This question already has an answer here:
The identity
$$ \sum_{n\geq 0}\frac{1}{n^2+\alpha^2} = \frac{1}{2\alpha^2}+\frac{\pi}{2\alpha}\cdot\coth(\pi\alpha) \tag{1}$$
that holds for any $\alpha>0$, can be proved through the Weierstrass product for the sine function and the properties of the logarithmic derivative, just like here.

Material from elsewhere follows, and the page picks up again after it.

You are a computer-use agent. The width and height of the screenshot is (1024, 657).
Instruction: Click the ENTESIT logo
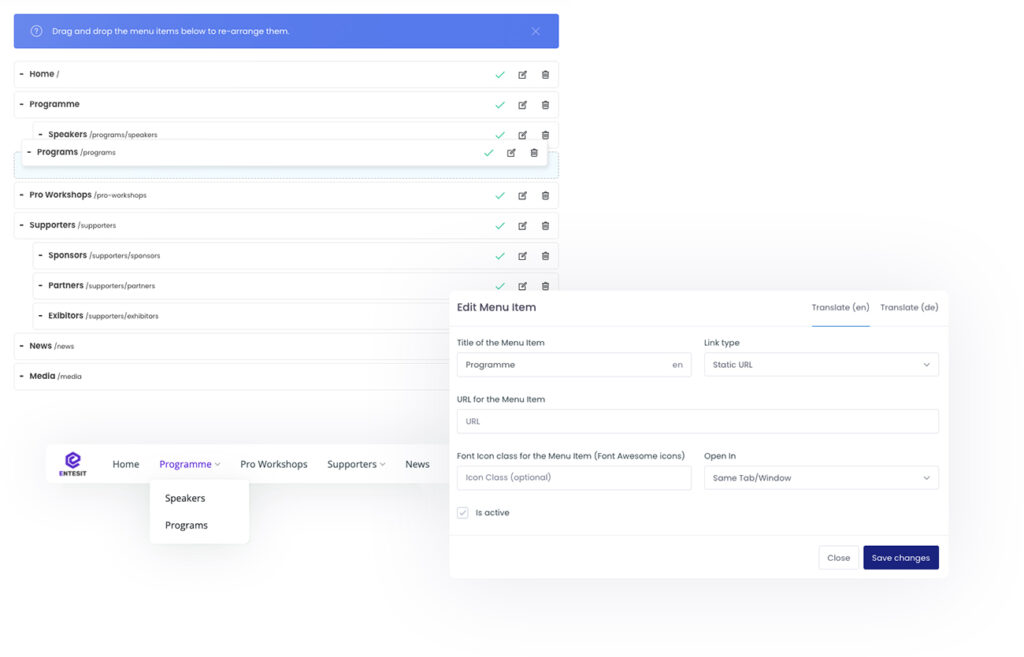(x=72, y=464)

For instance, by considering that
$$ \lim_{\alpha\to 0^+}\left(-\frac{1}{2\alpha^2}+\frac{\pi}{2\alpha}\cdot\coth(\pi\alpha)\right) = \frac{\pi^2}{6}\tag{2}$$
we may also easily compute $\zeta(2)$. Another approach for proving $(1)$ relies on:
$$ \int_{0}^{+\infty}\frac{\sin(nx)}{n}e^{-x}\,dx = \frac{1}{n^2+1}\tag{3}$$
and the fact that $\sum_{n\geq 1}\frac{\sin(nx)}{n}$ is the Fourier series of a sawtooth wave, giving:
$$ \sum_{n\geq 1}\frac{1}{n^2+1} = \frac{e^{2\pi}}{e^{2\pi}-1}\int_{0}^{2\pi}\frac{\pi-x}{2}e^{-x}\,dx\tag{4} $$
from which:
$$ \color{red}{\sum_{n\geq 0}\frac{1}{n^2+1}} = \frac{1+\pi\coth(\pi)}{2} = \color{red}{\frac{1}{2}+\frac{\pi}{2}\cdot\frac{e^{2\pi}+1}{e^{2\pi}-1}} \tag{5}$$
easily follows.